We are using Databricks and would like to implement all data transformations—both streaming and batch—entirely within dbt.
Currently, dbt supports Streaming Tables in Databricks, which internally create Delta Live Tables (DLT).
Additionally, as per Databricks documentation, it is possible to write stream output to a Kafka topic using writeStream
in a Delta Live Tables pipeline (Reference). The outlined approach includes:
- Setting up Kafka configurations (broker URL, topic, security settings).
- Creating a DLT pipeline.
- Defining a streaming source (files, Delta tables, etc.).
- Using
writeStream
with Kafka options to publish the data.
A newly introduced feature, Delta Live Tables Sink API, now enables writing to Azure Event Hubs and Kafka directly (Reference). This expands DLT’s capabilities for seamless integration with external event streaming platforms.

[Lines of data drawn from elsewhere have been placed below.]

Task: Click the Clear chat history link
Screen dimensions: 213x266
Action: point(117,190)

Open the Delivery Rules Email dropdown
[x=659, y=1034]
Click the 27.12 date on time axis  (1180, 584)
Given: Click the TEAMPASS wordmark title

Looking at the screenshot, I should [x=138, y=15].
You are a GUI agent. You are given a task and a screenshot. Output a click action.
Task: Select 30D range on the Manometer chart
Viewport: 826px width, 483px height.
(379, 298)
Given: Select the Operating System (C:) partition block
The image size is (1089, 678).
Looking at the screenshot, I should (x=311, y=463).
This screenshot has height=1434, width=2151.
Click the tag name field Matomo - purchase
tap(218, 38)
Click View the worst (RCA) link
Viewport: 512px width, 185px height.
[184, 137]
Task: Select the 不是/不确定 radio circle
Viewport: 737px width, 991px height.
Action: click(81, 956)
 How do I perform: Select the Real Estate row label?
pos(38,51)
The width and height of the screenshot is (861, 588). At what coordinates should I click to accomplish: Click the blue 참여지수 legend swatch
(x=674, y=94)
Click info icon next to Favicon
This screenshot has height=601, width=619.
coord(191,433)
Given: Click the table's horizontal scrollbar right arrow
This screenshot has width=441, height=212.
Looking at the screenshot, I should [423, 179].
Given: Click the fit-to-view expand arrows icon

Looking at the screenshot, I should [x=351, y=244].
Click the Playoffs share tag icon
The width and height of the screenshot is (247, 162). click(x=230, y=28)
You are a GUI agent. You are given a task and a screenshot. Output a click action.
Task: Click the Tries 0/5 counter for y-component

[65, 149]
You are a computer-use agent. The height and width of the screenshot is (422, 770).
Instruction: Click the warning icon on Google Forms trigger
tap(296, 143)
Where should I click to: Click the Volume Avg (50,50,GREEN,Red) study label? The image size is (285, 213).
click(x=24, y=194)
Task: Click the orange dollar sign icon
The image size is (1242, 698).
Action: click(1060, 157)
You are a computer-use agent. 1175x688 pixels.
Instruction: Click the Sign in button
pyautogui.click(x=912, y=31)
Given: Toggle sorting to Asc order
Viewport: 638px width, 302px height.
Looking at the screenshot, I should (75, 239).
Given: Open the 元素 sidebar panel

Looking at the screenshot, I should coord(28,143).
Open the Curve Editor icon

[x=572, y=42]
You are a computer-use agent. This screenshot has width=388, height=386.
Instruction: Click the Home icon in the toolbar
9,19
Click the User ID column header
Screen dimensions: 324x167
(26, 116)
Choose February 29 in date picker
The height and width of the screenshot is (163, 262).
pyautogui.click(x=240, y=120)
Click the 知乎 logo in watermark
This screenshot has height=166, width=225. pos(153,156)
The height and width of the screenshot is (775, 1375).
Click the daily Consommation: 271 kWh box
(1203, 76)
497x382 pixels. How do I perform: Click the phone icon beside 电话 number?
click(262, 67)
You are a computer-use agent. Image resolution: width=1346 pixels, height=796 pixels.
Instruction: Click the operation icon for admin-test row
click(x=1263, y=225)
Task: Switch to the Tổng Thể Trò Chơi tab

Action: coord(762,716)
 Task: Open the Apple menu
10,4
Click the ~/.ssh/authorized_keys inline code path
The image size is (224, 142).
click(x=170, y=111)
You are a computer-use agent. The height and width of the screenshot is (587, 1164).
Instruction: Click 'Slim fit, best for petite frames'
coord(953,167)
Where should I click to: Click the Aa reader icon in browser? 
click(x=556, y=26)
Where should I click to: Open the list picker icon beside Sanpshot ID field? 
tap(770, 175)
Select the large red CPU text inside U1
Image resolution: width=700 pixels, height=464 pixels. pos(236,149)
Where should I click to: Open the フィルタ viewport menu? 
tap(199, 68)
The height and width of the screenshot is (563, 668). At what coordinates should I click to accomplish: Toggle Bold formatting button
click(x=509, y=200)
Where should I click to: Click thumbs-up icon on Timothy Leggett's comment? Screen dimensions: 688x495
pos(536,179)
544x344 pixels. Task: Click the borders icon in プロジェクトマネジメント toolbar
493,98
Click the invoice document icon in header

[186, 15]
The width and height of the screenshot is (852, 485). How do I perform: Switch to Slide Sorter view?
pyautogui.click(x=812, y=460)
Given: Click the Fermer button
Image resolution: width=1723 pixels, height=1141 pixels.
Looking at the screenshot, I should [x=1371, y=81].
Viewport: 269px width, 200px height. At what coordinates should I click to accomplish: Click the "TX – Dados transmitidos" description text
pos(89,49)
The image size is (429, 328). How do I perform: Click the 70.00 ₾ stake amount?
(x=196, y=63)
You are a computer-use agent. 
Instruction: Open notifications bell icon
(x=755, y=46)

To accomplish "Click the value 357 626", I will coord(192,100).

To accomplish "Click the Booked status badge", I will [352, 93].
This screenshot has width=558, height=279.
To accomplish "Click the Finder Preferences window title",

“The introduction of new Sinks API in DLT addresses this by enabling users to write processed data to external event streams, such as Apache Kafka, Azure Event Hubs, as well as writing to a Delta Table.”
These features are currently in Public Preview, with plans for further expansion.
Question:
Has anyone implemented a custom dbt materialization using the DLT Sink API to enable writing to Kafka or Event Hubs?
We are exploring the possibility of using DLT Sinks as a new materialization type in dbt and would appreciate any insights, experiences, or best practices from the community.